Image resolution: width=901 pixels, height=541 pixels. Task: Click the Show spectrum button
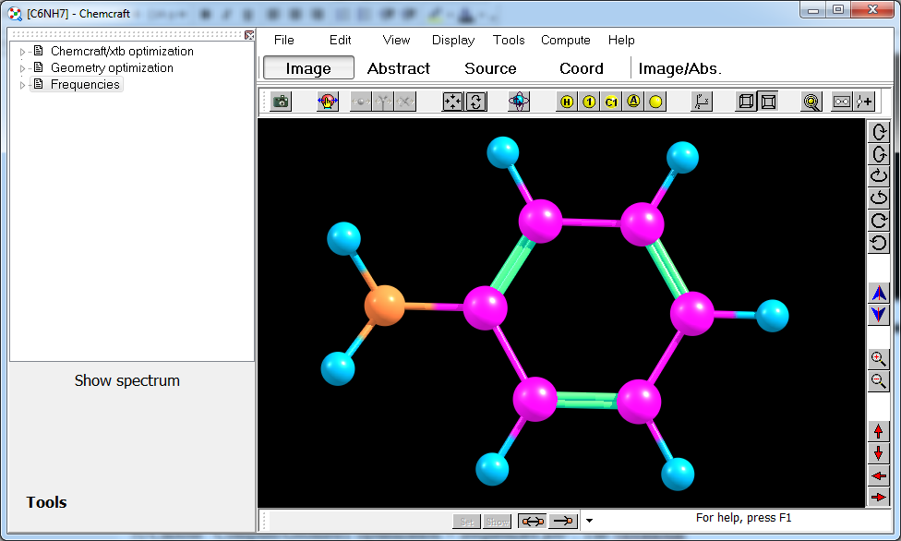(x=127, y=380)
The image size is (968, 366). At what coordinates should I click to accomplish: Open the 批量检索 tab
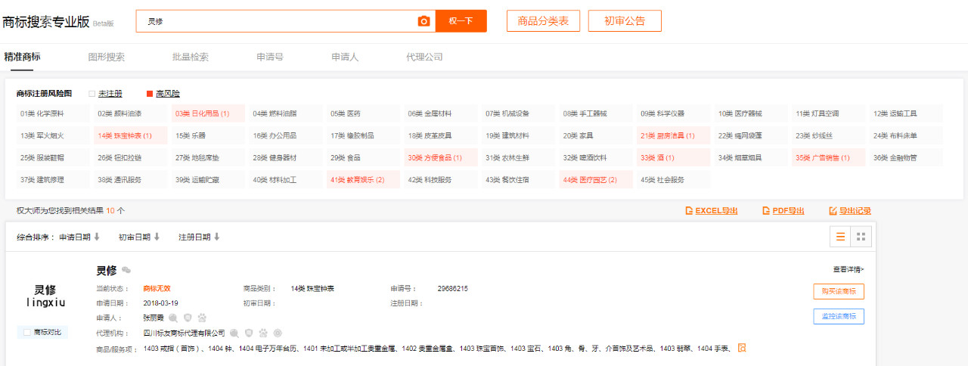[x=191, y=57]
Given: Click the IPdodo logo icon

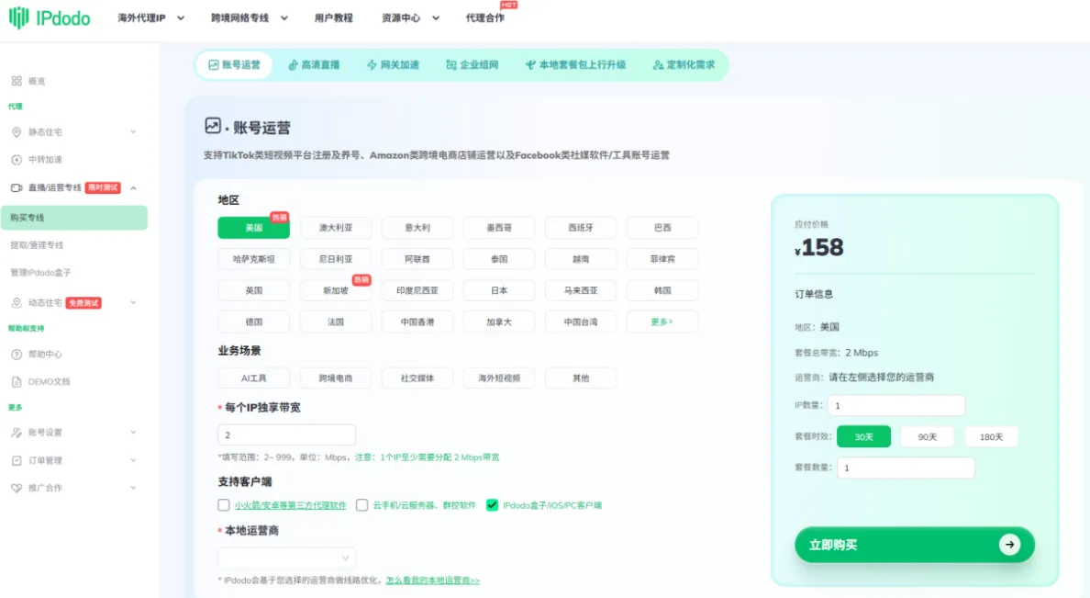Looking at the screenshot, I should 18,17.
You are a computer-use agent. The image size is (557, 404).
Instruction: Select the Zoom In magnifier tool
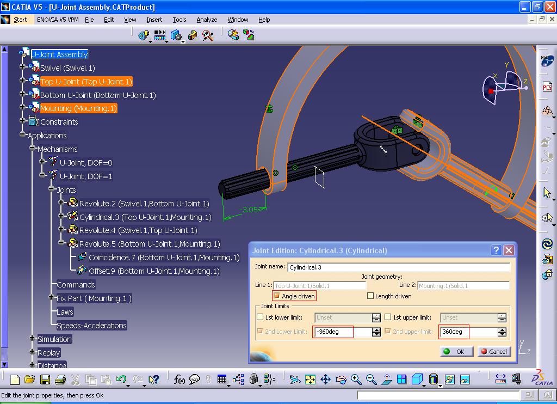[356, 379]
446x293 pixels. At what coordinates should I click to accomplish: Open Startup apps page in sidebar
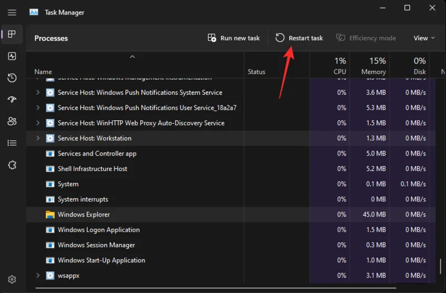(x=12, y=99)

^^^^^^^^

§ TASK ITEM: All of the data above is to be repeated exactly, with the pictures left out.

§ TASK ANSWER:
Image resolution: width=901 pixels, height=541 pixels. Task: Click the Show spectrum button
(x=127, y=380)
The image size is (968, 366). At what coordinates should I click to accomplish: Open the 批量检索 tab
[x=191, y=57]
Given: Click the IPdodo logo icon

Looking at the screenshot, I should 18,17.
You are a computer-use agent. The image size is (557, 404).
Instruction: Select the Zoom In magnifier tool
[356, 379]
446x293 pixels. At what coordinates should I click to accomplish: Open Startup apps page in sidebar
(x=12, y=99)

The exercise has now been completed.